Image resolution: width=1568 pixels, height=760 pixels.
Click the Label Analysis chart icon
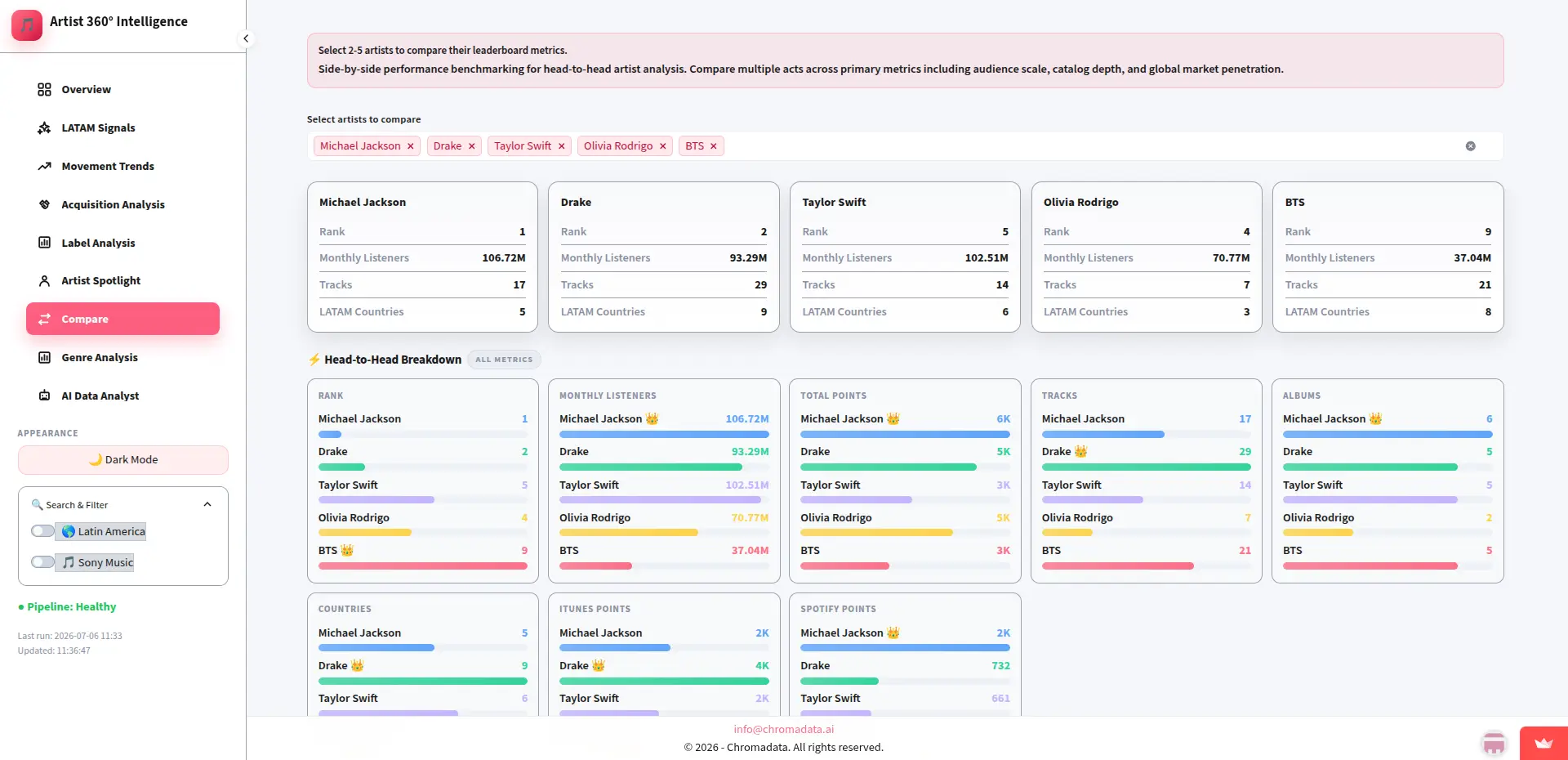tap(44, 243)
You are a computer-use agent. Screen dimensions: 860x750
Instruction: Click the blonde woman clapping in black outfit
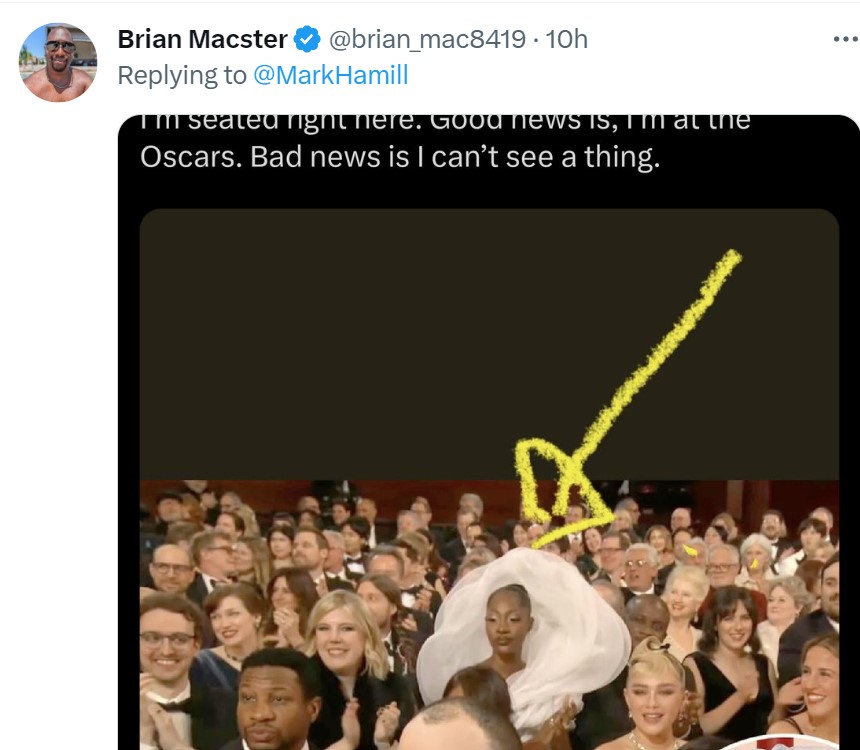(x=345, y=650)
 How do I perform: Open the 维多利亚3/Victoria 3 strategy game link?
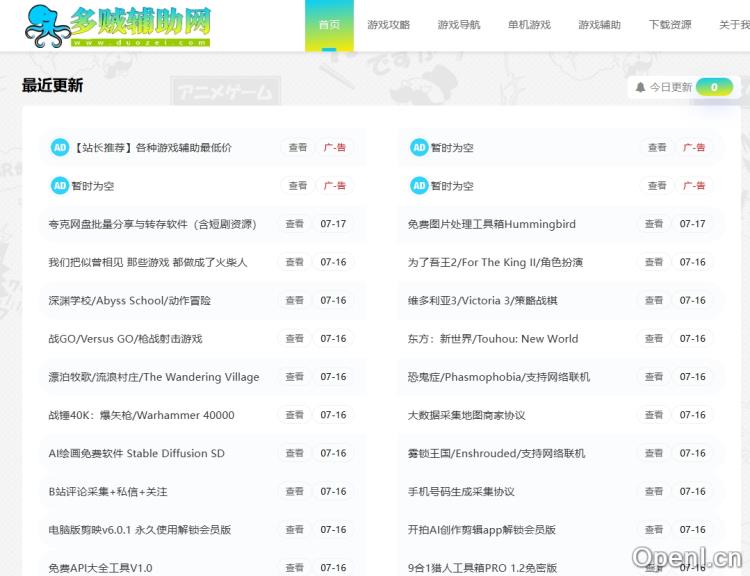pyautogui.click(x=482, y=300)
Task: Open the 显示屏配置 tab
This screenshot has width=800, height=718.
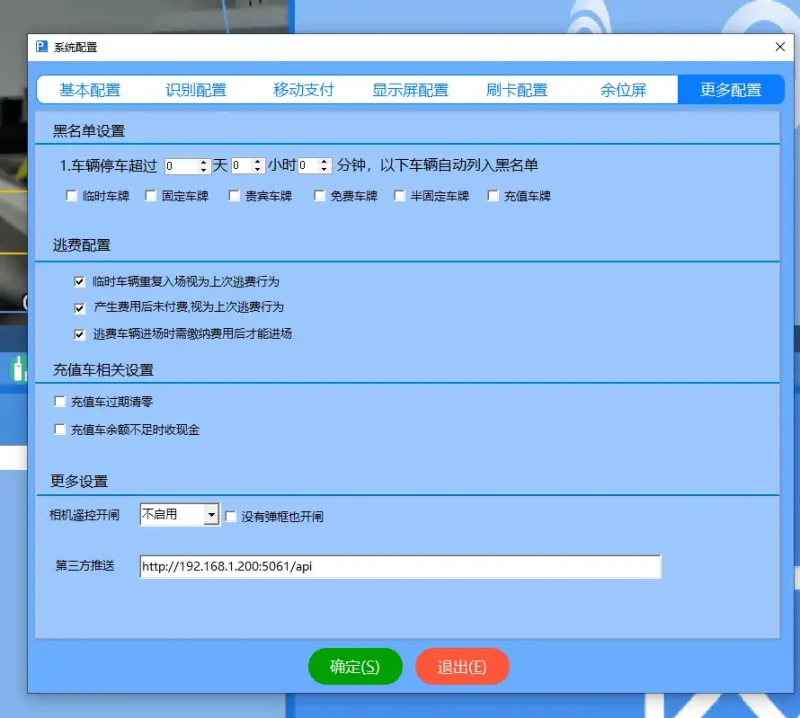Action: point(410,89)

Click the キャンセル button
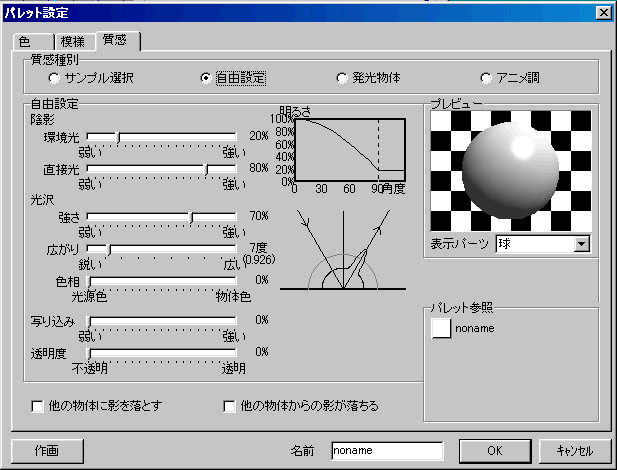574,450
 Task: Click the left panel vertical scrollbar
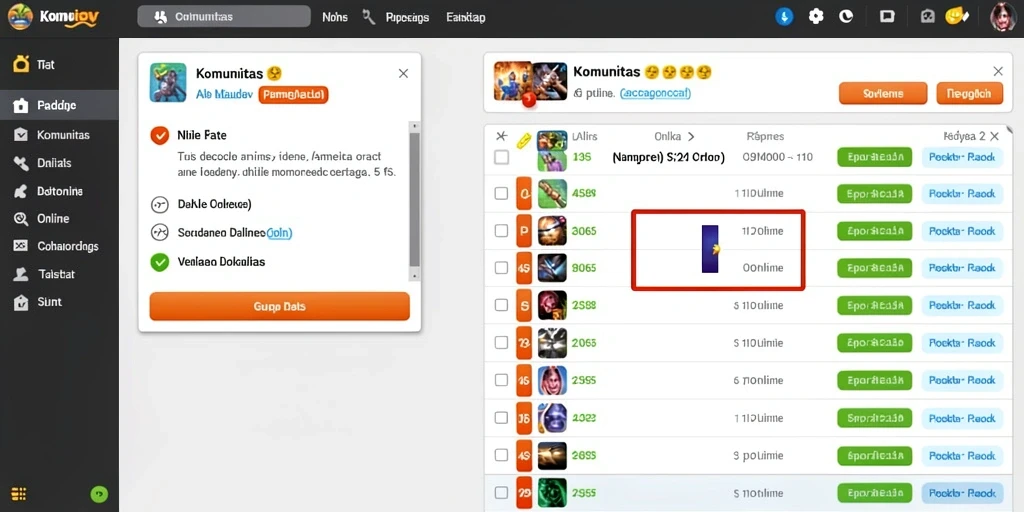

WHAT YOU ARE ASKED TO DO
Could you copy the lines above exactly and skip the images?

TASK RESPONSE
Image resolution: width=1568 pixels, height=760 pixels.
Click the Label Analysis chart icon
tap(44, 243)
You are a computer-use agent. Screen dimensions: 860x750
Instruction: Click the blonde woman clapping in black outfit
(x=345, y=650)
 How do I perform: Open the 维多利亚3/Victoria 3 strategy game link?
pyautogui.click(x=482, y=300)
Task: Open the 显示屏配置 tab
This screenshot has width=800, height=718.
Action: point(410,89)

Click the キャンセル button
574,450
 Task: Click the left panel vertical scrollbar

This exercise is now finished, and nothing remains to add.